- Education: Hebrew University of Jerusalem
- Known for: Parallel computing, Message Passing Interface, Blue Gene supercomputers
- Awards: Seymour Cray Computer Engineering Award (2013), AAAS Fellow, ACM Fellow, IEEE Fellow
- Scientific career
- Fields: Computer Science
- Workplaces: University of Illinois at Urbana-Champaign, Argonne National Laboratory, IBM T.J. Watson Research Center
- Website: snir.cs.illinois.edu

= Marc Snir =

Israeli computer scientist

Marc Snir is an Israeli-American computer scientist, recently retired from the Siebel School of Computing and Data Science at the University of Illinois at Urbana-Champaign. He was a main author of the Message-Passing Interface standard. He participated in leading roles in the development of several major High-Performance Computing platforms, including the NYU Ultracomputer, the IBM SP1 and SP2 systems, and the IBM Blue Gene System. He received the IEEE Seymour Cray Computer Engineering Award for his contributions to High-Performance Computing. He served as Director of the Mathematics and Computer Science Division at Argonne National Laboratory from 2011 to 2016 and Head of the Computer Science Department at Illinois from 2001 to 2007.

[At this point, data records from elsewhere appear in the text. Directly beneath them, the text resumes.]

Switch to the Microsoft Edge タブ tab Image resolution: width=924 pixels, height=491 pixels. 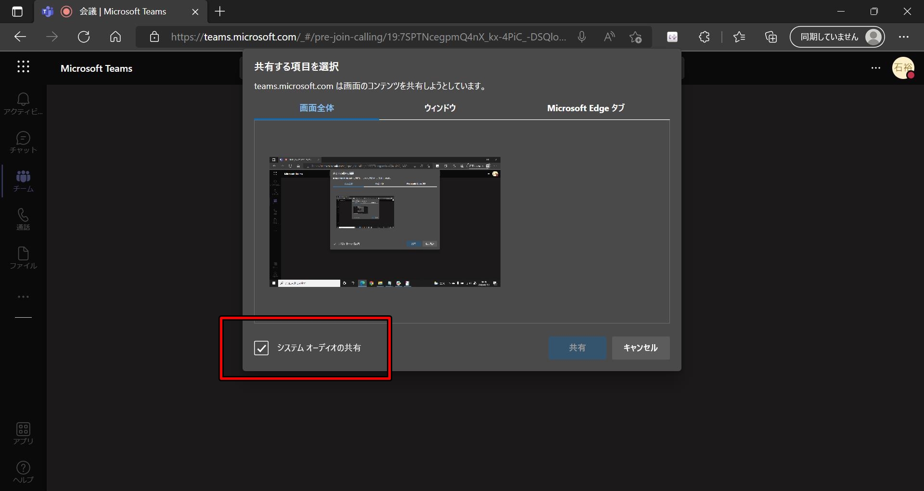(585, 108)
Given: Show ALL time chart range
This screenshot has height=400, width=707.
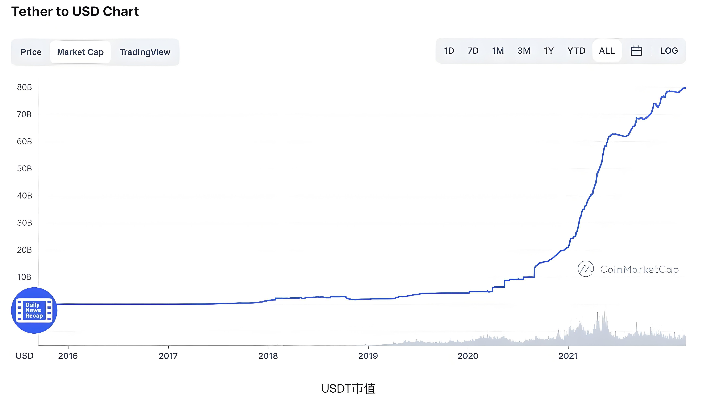Looking at the screenshot, I should 607,51.
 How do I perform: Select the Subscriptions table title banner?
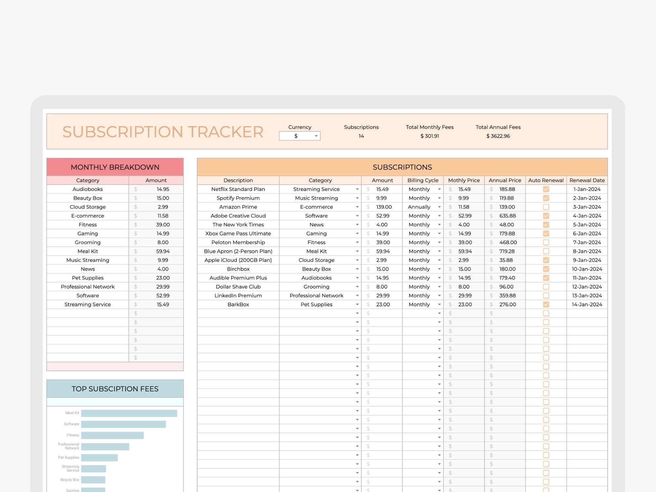402,167
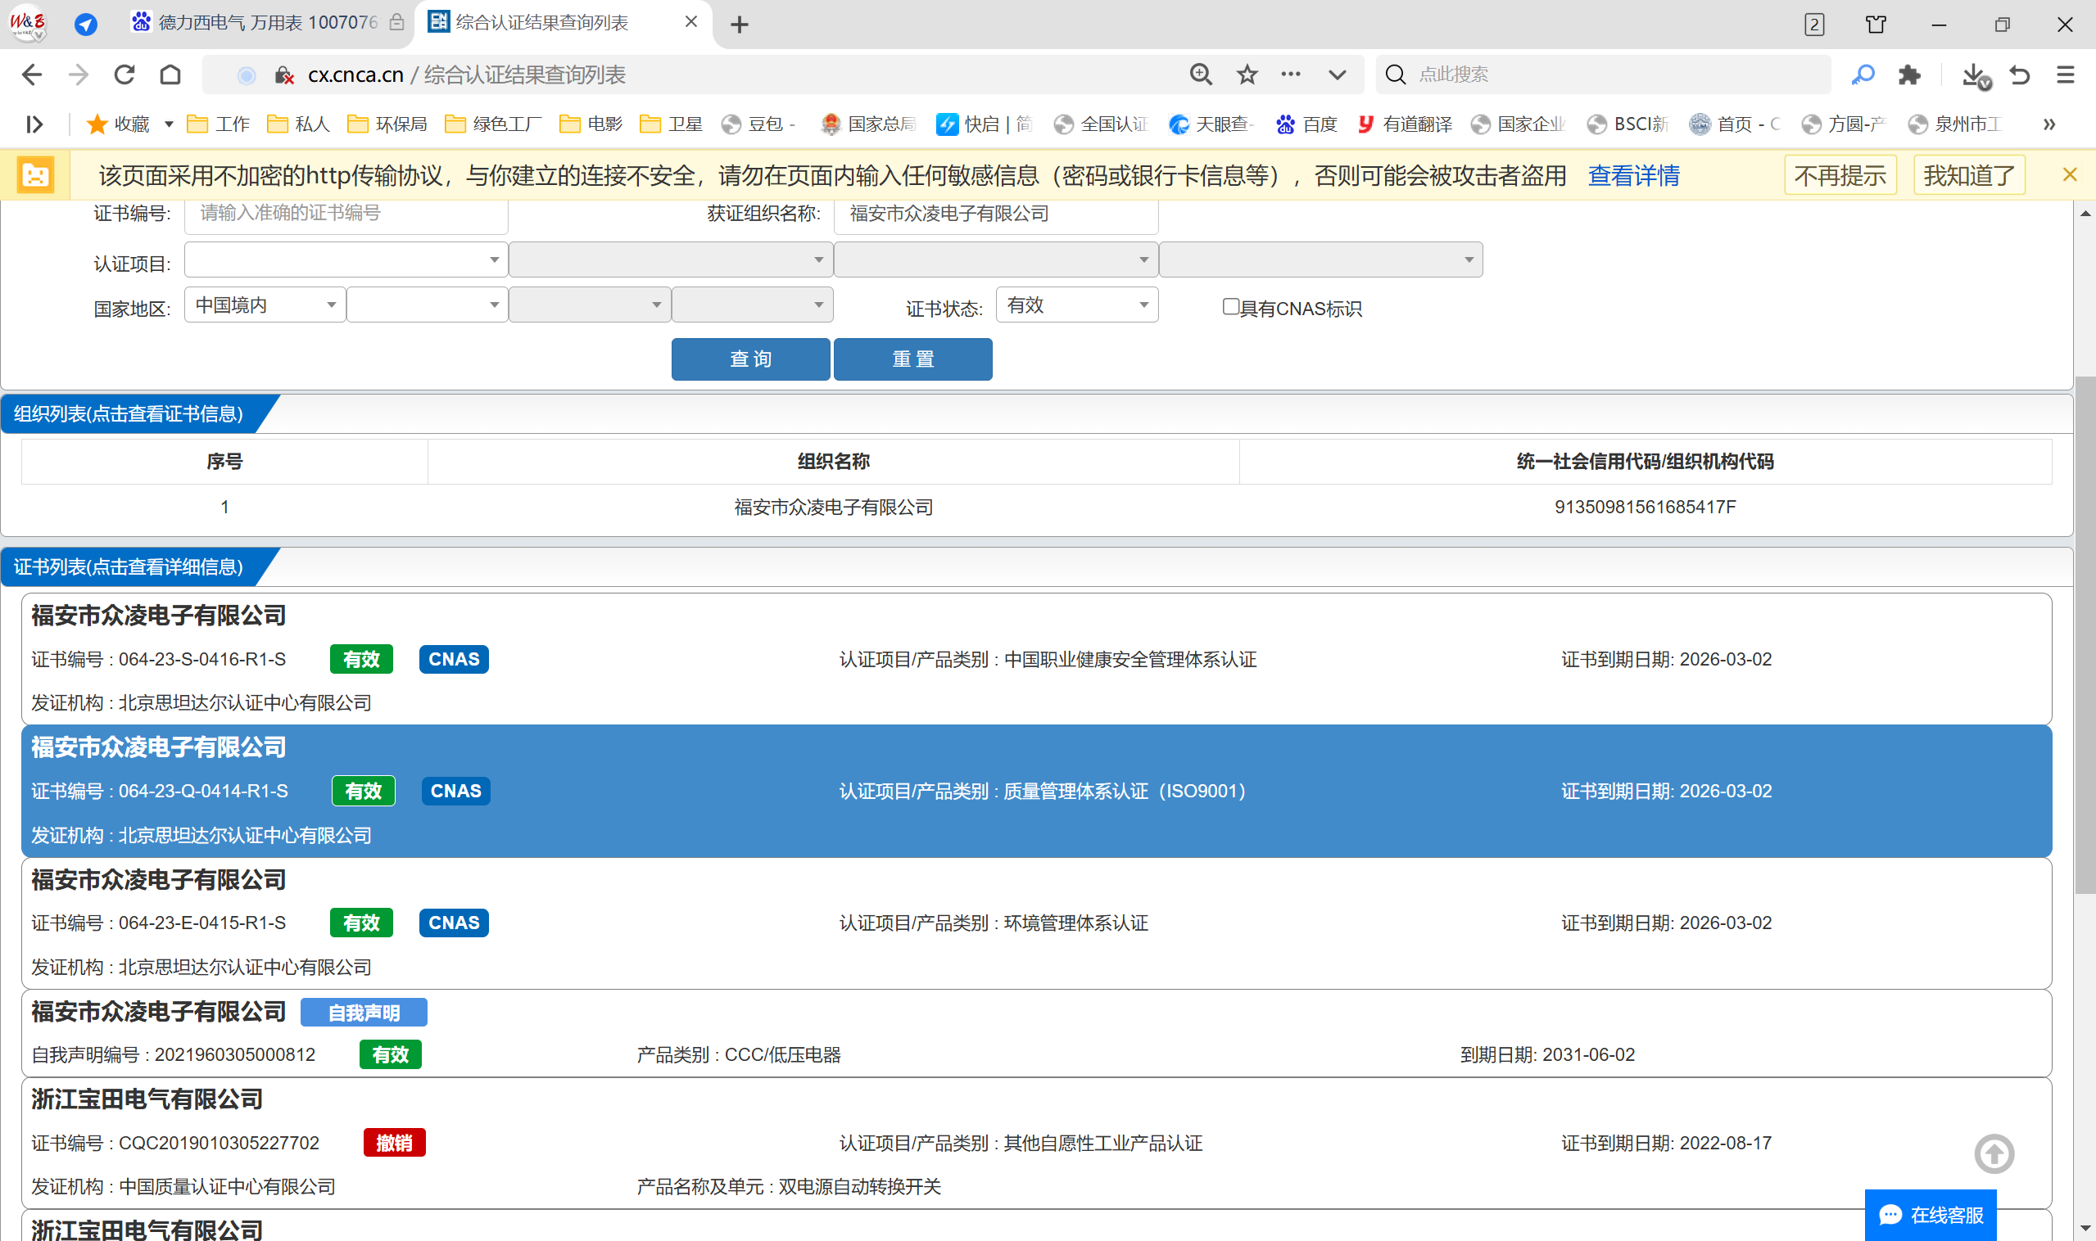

Snir received a Ph.D. in mathematics from the Hebrew University of Jerusalem in 1979. He has published numerous papers and given many presentations on computational complexity, parallel algorithms, parallel architectures, interconnection networks, parallel languages and libraries and parallel programming environments.

Snir is an AAAS Fellow, ACM Fellow, and IEEE Fellow.